Please answer from the post about the basketball camp award below: how many flash drives did the writer copy the Word document onto?

PASSAGE PROVIDED
======
Trophy
Friday was one of my longest days this year. Friday and July 18th. Both days related to Yerwood and required huge amounts of effort on little sleep. Friday was so worth it. Having created a movie for the Basketball camp at the Yerwood Center in the early hours of the morning, I still had to do a half day at work. Hoping to just spend a short time after lunch checking the connections for the overhead projector/laptop did not turn out the way I planned. Instead, we had to run around town finding cables to hook up my Mac to the projector. Once resolved, Vanessa dropped me off and I organised the seating on the stage behind the gymnasium.
A screen was placed at one end of the stage behind closed curtains to keep this whole movie screening a surprise from the kids. A podium was then dragged over center-aligned with the screen and I hooked up the Mac, the LaCie drive holding this 9GB movie and the overhead projector
Chairs were put out on either side of the 'runway' of hardware, and I was almost set. My last task was to create a Word document on which would be instructions to install Quicktime, a 'table of contents' for the video and a track listing of the songs I used in the movie. Once completed I had to copy it onto 38 flash drives. Very quietly I might add, because some of the kids were sitting on the stage on the other side of the curtain and I didn't want them peeking. A surprise is a surprise after all.
The afternoon went so quickly that I didn't have the chance to feel sleep deprived. Well, just once, around 5.30 my eyes felt like lead.
6pm came, the whistle blew and I could hear Vanessa asking the kids to gather round, just like she did every Friday for the last four weeks. I walked down the steps leading from the stage to the gym, camcorder in hand, and proceeded to follow the throng. The kids made an arch and sat down, whilst the parents flanked the gym.
Vanessa gave out the awards to the kids. She then wanted to give out two special awards: one to her high school coach for all he had given her and one more award. This was for someone behind the scenes who had been filming and photographing the training sessions and who had been working tirelessly night and day. As soon as Vanessa started to talk, butterflies hit my stomach like dive bombers. I had told her I didn't want her to mention me on the last day. But, no, she knew better.
And she actually did.
When Vanessa called me out and her sister-in-law took over the camcorder, I was very proud to walk the perimeter where the kids were seated and approach Vanessa to receive this award. On film, Vanessa awarded me this basketball, signed by all the kids. It is a wonderful memory to recall and to playback, literally.
======
RECORDS SUPPLIED
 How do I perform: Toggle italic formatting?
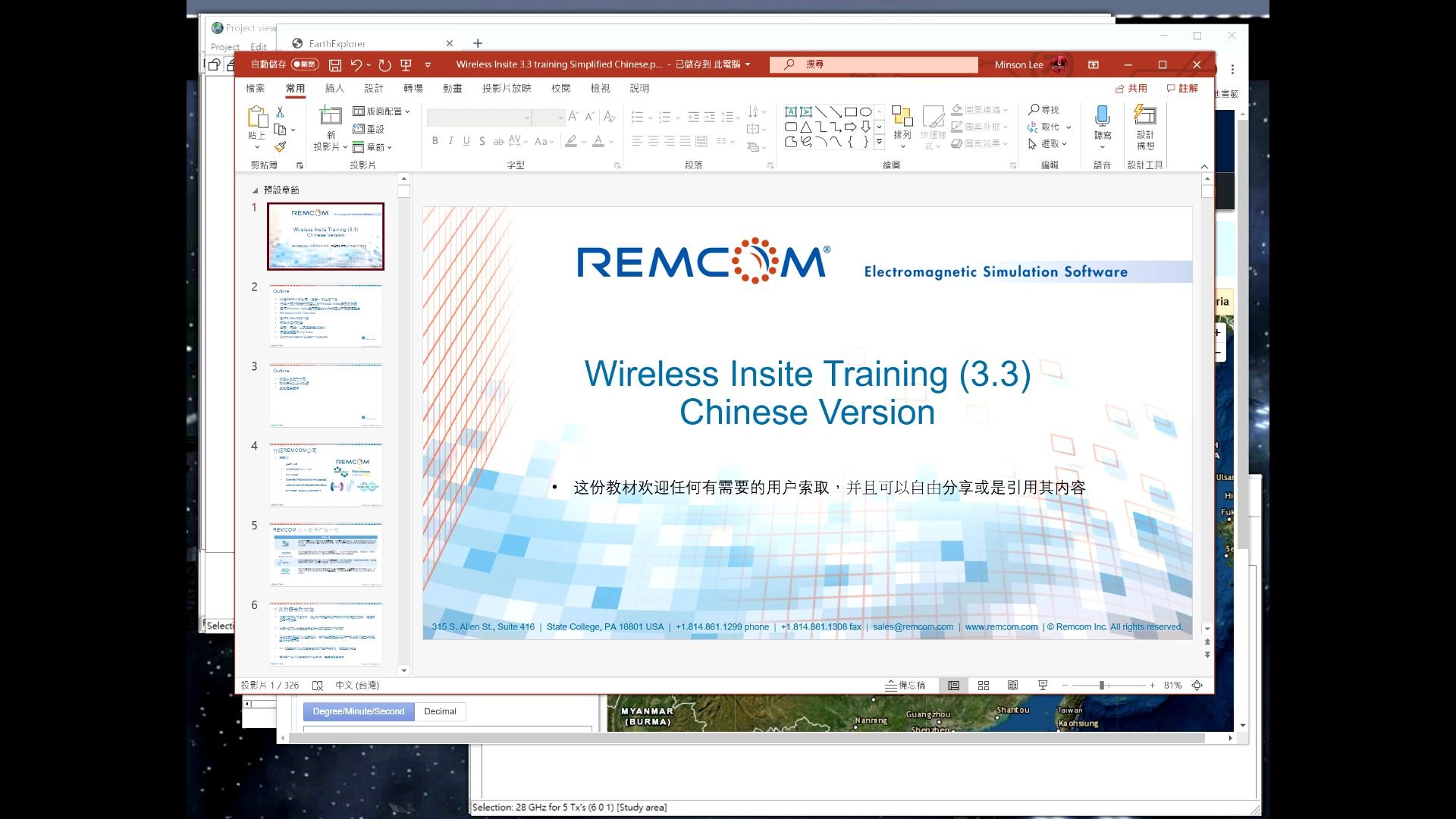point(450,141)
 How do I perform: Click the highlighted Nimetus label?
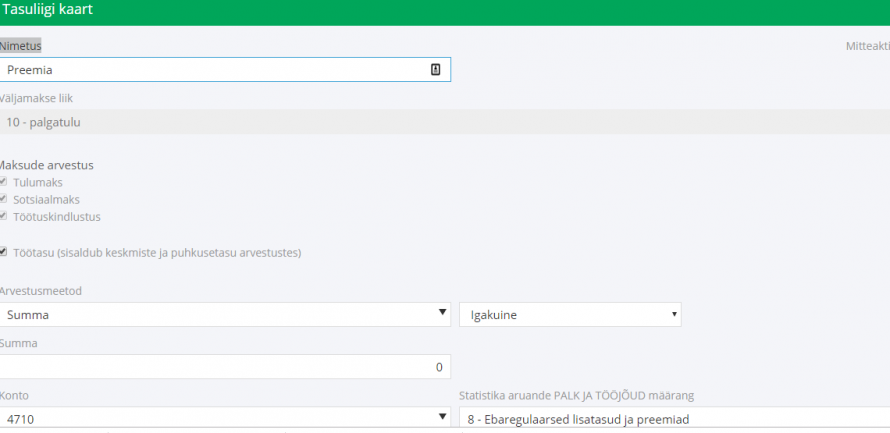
======
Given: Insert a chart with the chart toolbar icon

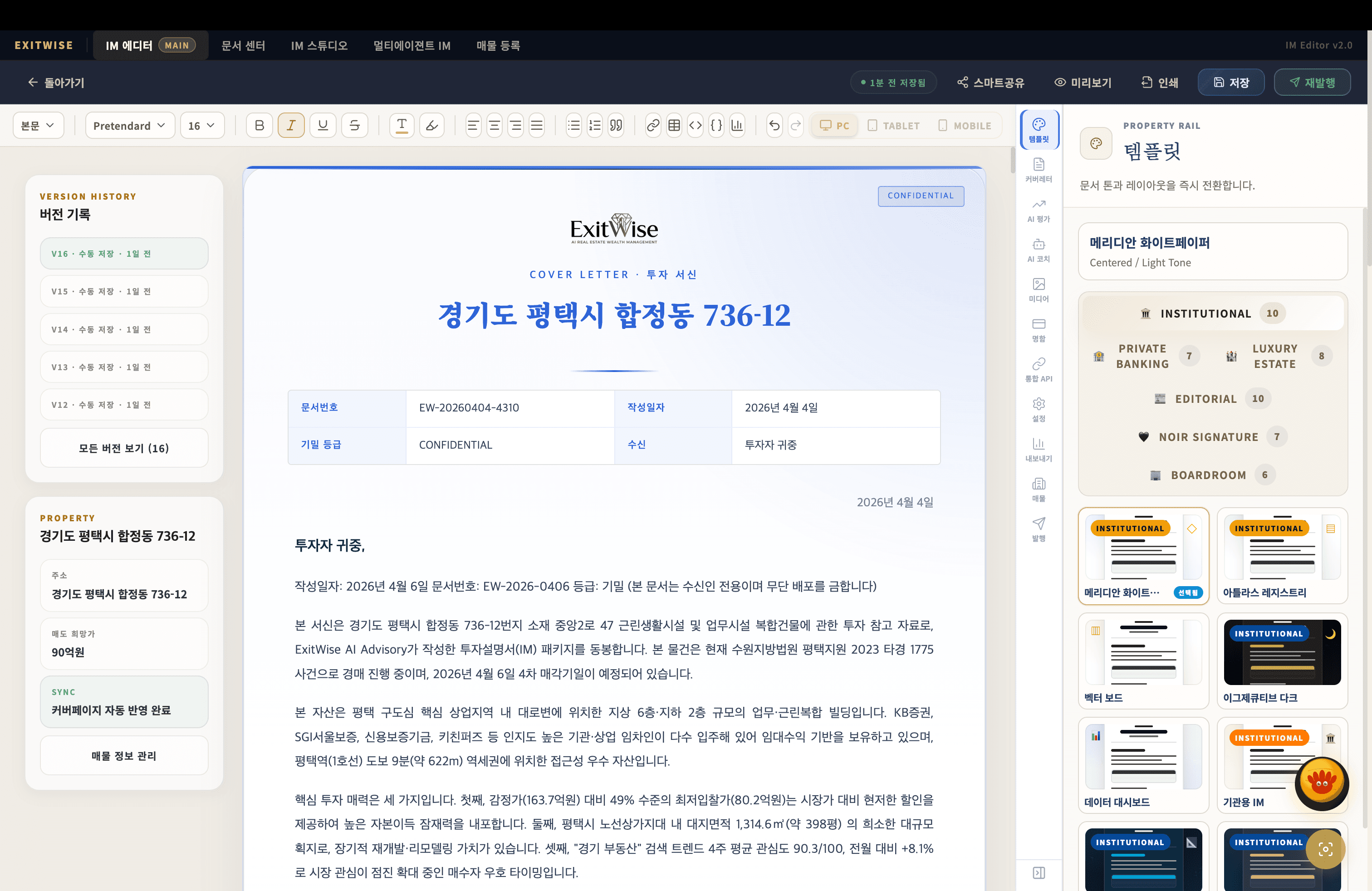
======
SOLUTION TO THIS TASK
38 flash drives.